### WHAT THE TASK ASKS
Please restate the data that follows, leaving every word in place.
Start of Block
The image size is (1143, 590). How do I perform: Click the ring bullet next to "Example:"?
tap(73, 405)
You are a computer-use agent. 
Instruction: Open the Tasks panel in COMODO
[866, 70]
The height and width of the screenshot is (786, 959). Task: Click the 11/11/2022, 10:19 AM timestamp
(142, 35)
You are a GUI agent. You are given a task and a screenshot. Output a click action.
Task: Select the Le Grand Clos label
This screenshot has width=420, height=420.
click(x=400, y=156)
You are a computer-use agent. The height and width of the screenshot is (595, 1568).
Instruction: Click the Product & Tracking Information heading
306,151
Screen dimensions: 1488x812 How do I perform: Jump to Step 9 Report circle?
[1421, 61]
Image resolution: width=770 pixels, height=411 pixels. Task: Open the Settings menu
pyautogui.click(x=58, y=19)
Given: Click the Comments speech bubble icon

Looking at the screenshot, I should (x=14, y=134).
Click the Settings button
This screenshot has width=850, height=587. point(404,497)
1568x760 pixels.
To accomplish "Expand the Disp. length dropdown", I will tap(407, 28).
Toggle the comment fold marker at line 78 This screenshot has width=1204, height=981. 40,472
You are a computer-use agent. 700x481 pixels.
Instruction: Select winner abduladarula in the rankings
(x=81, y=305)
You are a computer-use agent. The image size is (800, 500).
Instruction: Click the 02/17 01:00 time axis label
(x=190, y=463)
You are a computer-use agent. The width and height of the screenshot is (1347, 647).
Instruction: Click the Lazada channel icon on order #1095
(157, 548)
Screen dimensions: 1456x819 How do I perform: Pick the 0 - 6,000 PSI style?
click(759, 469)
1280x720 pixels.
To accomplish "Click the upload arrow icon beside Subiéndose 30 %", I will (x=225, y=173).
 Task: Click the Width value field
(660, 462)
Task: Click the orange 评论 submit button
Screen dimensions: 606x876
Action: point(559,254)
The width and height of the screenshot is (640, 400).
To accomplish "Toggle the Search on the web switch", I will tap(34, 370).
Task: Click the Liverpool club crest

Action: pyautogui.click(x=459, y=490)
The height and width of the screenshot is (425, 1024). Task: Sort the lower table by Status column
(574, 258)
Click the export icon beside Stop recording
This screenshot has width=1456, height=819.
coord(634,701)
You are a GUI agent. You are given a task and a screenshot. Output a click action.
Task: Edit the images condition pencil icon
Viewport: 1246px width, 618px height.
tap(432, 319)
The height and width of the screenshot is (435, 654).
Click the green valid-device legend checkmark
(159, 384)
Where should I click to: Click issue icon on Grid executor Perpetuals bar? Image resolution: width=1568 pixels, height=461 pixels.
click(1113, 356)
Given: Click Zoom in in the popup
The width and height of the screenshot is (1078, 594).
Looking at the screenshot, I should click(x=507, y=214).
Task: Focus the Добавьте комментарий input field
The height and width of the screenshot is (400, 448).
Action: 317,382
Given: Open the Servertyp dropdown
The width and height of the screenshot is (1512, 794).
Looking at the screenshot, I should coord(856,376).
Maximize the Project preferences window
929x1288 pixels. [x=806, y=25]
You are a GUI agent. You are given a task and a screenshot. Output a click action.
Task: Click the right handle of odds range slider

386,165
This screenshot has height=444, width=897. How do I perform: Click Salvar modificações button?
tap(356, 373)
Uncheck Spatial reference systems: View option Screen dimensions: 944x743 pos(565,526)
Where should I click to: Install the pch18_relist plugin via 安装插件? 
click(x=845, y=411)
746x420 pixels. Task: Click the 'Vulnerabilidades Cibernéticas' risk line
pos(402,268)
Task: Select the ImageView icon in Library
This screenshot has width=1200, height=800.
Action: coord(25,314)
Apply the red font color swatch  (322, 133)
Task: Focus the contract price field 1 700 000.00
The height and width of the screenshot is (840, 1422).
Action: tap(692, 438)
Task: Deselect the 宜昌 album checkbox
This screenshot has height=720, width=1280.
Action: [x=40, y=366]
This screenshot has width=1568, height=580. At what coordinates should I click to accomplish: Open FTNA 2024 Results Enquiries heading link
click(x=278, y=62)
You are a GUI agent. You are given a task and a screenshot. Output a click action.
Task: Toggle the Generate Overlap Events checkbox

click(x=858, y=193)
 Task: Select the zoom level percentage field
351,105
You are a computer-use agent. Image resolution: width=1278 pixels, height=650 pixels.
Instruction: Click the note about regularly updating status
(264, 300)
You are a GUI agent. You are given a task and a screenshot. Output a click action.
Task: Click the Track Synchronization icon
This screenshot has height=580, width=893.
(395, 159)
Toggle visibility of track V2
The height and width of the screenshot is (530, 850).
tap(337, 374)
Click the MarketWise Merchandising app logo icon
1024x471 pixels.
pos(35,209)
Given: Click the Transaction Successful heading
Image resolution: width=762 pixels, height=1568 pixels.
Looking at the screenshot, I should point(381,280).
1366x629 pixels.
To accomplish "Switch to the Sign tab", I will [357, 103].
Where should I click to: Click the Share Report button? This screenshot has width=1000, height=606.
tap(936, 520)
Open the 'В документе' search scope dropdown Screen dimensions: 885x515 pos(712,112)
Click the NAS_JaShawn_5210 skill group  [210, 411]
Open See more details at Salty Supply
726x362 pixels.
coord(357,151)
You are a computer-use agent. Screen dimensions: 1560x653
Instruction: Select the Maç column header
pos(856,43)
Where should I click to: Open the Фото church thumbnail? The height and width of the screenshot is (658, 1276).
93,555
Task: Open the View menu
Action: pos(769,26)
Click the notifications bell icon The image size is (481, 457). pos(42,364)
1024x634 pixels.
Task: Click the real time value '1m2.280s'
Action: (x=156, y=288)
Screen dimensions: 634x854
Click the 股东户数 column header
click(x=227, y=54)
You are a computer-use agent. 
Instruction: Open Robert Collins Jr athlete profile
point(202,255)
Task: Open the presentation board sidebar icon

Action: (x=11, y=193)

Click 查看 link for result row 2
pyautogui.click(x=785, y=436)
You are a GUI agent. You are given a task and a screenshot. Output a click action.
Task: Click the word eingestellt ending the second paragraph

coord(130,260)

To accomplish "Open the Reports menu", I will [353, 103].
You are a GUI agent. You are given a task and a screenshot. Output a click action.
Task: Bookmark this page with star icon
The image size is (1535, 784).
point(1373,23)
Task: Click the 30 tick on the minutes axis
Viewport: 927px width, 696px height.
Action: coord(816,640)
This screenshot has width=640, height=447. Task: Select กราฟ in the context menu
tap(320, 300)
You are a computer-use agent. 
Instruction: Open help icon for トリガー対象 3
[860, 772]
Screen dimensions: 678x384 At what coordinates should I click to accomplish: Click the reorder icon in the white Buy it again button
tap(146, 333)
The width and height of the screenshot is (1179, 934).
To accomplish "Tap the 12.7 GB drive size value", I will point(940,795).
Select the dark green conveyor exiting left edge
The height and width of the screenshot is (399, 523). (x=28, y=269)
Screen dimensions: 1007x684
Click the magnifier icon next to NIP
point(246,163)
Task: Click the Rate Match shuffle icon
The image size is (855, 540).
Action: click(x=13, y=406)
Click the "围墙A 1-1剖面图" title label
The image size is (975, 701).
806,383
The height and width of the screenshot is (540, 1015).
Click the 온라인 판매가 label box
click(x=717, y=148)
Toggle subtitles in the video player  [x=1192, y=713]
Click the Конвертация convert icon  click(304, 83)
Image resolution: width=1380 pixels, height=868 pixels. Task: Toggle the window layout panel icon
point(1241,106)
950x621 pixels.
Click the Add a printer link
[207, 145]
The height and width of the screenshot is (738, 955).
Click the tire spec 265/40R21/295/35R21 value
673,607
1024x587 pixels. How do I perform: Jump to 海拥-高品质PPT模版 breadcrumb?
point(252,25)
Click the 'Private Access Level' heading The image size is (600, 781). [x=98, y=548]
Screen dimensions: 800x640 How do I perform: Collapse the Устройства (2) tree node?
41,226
End of Block
### RESULT OF THIS EXERCISE
The image size is (1143, 590). How do I perform: Click the ring bullet next to "Example:"?
tap(73, 405)
You are a computer-use agent. 
Instruction: Open the Tasks panel in COMODO
[866, 70]
The height and width of the screenshot is (786, 959). Task: Click the 11/11/2022, 10:19 AM timestamp
(142, 35)
You are a GUI agent. You are given a task and a screenshot. Output a click action.
Task: Select the Le Grand Clos label
This screenshot has width=420, height=420.
click(x=400, y=156)
You are a computer-use agent. The height and width of the screenshot is (595, 1568).
Instruction: Click the Product & Tracking Information heading
306,151
Screen dimensions: 1488x812 How do I perform: Jump to Step 9 Report circle?
[1421, 61]
Image resolution: width=770 pixels, height=411 pixels. Task: Open the Settings menu
pyautogui.click(x=58, y=19)
Given: Click the Comments speech bubble icon

Looking at the screenshot, I should (x=14, y=134).
Click the Settings button
This screenshot has width=850, height=587. point(404,497)
1568x760 pixels.
To accomplish "Expand the Disp. length dropdown", I will tap(407, 28).
Toggle the comment fold marker at line 78 This screenshot has width=1204, height=981. 40,472
You are a computer-use agent. 700x481 pixels.
Instruction: Select winner abduladarula in the rankings
(x=81, y=305)
You are a computer-use agent. The image size is (800, 500).
Instruction: Click the 02/17 01:00 time axis label
(x=190, y=463)
You are a computer-use agent. The width and height of the screenshot is (1347, 647).
Instruction: Click the Lazada channel icon on order #1095
(157, 548)
Screen dimensions: 1456x819 How do I perform: Pick the 0 - 6,000 PSI style?
click(759, 469)
1280x720 pixels.
To accomplish "Click the upload arrow icon beside Subiéndose 30 %", I will (x=225, y=173).
 Task: Click the Width value field
(660, 462)
Task: Click the orange 评论 submit button
Screen dimensions: 606x876
Action: point(559,254)
The width and height of the screenshot is (640, 400).
To accomplish "Toggle the Search on the web switch", I will tap(34, 370).
Task: Click the Liverpool club crest

Action: pyautogui.click(x=459, y=490)
The height and width of the screenshot is (425, 1024). Task: Sort the lower table by Status column
(574, 258)
Click the export icon beside Stop recording
This screenshot has width=1456, height=819.
coord(634,701)
You are a GUI agent. You are given a task and a screenshot. Output a click action.
Task: Edit the images condition pencil icon
Viewport: 1246px width, 618px height.
tap(432, 319)
The height and width of the screenshot is (435, 654).
Click the green valid-device legend checkmark
(159, 384)
Where should I click to: Click issue icon on Grid executor Perpetuals bar? Image resolution: width=1568 pixels, height=461 pixels.
click(1113, 356)
Given: Click Zoom in in the popup
The width and height of the screenshot is (1078, 594).
Looking at the screenshot, I should click(x=507, y=214).
Task: Focus the Добавьте комментарий input field
The height and width of the screenshot is (400, 448).
Action: 317,382
Given: Open the Servertyp dropdown
The width and height of the screenshot is (1512, 794).
Looking at the screenshot, I should coord(856,376).
Maximize the Project preferences window
929x1288 pixels. [x=806, y=25]
You are a GUI agent. You are given a task and a screenshot. Output a click action.
Task: Click the right handle of odds range slider

386,165
This screenshot has height=444, width=897. How do I perform: Click Salvar modificações button?
tap(356, 373)
Uncheck Spatial reference systems: View option Screen dimensions: 944x743 pos(565,526)
Where should I click to: Install the pch18_relist plugin via 安装插件? 
click(x=845, y=411)
746x420 pixels. Task: Click the 'Vulnerabilidades Cibernéticas' risk line
pos(402,268)
Task: Select the ImageView icon in Library
This screenshot has width=1200, height=800.
Action: coord(25,314)
Apply the red font color swatch  (322, 133)
Task: Focus the contract price field 1 700 000.00
The height and width of the screenshot is (840, 1422).
Action: tap(692, 438)
Task: Deselect the 宜昌 album checkbox
This screenshot has height=720, width=1280.
Action: [x=40, y=366]
This screenshot has width=1568, height=580. At what coordinates should I click to accomplish: Open FTNA 2024 Results Enquiries heading link
click(x=278, y=62)
You are a GUI agent. You are given a task and a screenshot. Output a click action.
Task: Toggle the Generate Overlap Events checkbox

click(x=858, y=193)
 Task: Select the zoom level percentage field
351,105
You are a computer-use agent. Image resolution: width=1278 pixels, height=650 pixels.
Instruction: Click the note about regularly updating status
(264, 300)
You are a GUI agent. You are given a task and a screenshot. Output a click action.
Task: Click the Track Synchronization icon
This screenshot has height=580, width=893.
(395, 159)
Toggle visibility of track V2
The height and width of the screenshot is (530, 850).
tap(337, 374)
Click the MarketWise Merchandising app logo icon
1024x471 pixels.
pos(35,209)
Given: Click the Transaction Successful heading
Image resolution: width=762 pixels, height=1568 pixels.
Looking at the screenshot, I should point(381,280).
1366x629 pixels.
To accomplish "Switch to the Sign tab", I will [357, 103].
Where should I click to: Click the Share Report button? This screenshot has width=1000, height=606.
tap(936, 520)
Open the 'В документе' search scope dropdown Screen dimensions: 885x515 pos(712,112)
Click the NAS_JaShawn_5210 skill group  [210, 411]
Open See more details at Salty Supply
726x362 pixels.
coord(357,151)
You are a computer-use agent. Screen dimensions: 1560x653
Instruction: Select the Maç column header
pos(856,43)
Where should I click to: Open the Фото church thumbnail? The height and width of the screenshot is (658, 1276).
93,555
Task: Open the View menu
Action: pos(769,26)
Click the notifications bell icon The image size is (481, 457). pos(42,364)
1024x634 pixels.
Task: Click the real time value '1m2.280s'
Action: (x=156, y=288)
Screen dimensions: 634x854
Click the 股东户数 column header
click(x=227, y=54)
You are a computer-use agent. 
Instruction: Open Robert Collins Jr athlete profile
point(202,255)
Task: Open the presentation board sidebar icon

Action: (x=11, y=193)

Click 查看 link for result row 2
pyautogui.click(x=785, y=436)
You are a GUI agent. You are given a task and a screenshot. Output a click action.
Task: Click the word eingestellt ending the second paragraph

coord(130,260)

To accomplish "Open the Reports menu", I will [353, 103].
You are a GUI agent. You are given a task and a screenshot. Output a click action.
Task: Bookmark this page with star icon
The image size is (1535, 784).
point(1373,23)
Task: Click the 30 tick on the minutes axis
Viewport: 927px width, 696px height.
Action: coord(816,640)
This screenshot has width=640, height=447. Task: Select กราฟ in the context menu
tap(320, 300)
You are a computer-use agent. 
Instruction: Open help icon for トリガー対象 3
[860, 772]
Screen dimensions: 678x384 At what coordinates should I click to accomplish: Click the reorder icon in the white Buy it again button
tap(146, 333)
The width and height of the screenshot is (1179, 934).
To accomplish "Tap the 12.7 GB drive size value", I will point(940,795).
Select the dark green conveyor exiting left edge
The height and width of the screenshot is (399, 523). (x=28, y=269)
Screen dimensions: 1007x684
Click the magnifier icon next to NIP
point(246,163)
Task: Click the Rate Match shuffle icon
The image size is (855, 540).
Action: click(x=13, y=406)
Click the "围墙A 1-1剖面图" title label
The image size is (975, 701).
806,383
The height and width of the screenshot is (540, 1015).
Click the 온라인 판매가 label box
click(x=717, y=148)
Toggle subtitles in the video player  [x=1192, y=713]
Click the Конвертация convert icon  click(304, 83)
Image resolution: width=1380 pixels, height=868 pixels. Task: Toggle the window layout panel icon
point(1241,106)
950x621 pixels.
Click the Add a printer link
[207, 145]
The height and width of the screenshot is (738, 955).
Click the tire spec 265/40R21/295/35R21 value
673,607
1024x587 pixels. How do I perform: Jump to 海拥-高品质PPT模版 breadcrumb?
point(252,25)
Click the 'Private Access Level' heading The image size is (600, 781). [x=98, y=548]
Screen dimensions: 800x640 How do I perform: Collapse the Устройства (2) tree node?
41,226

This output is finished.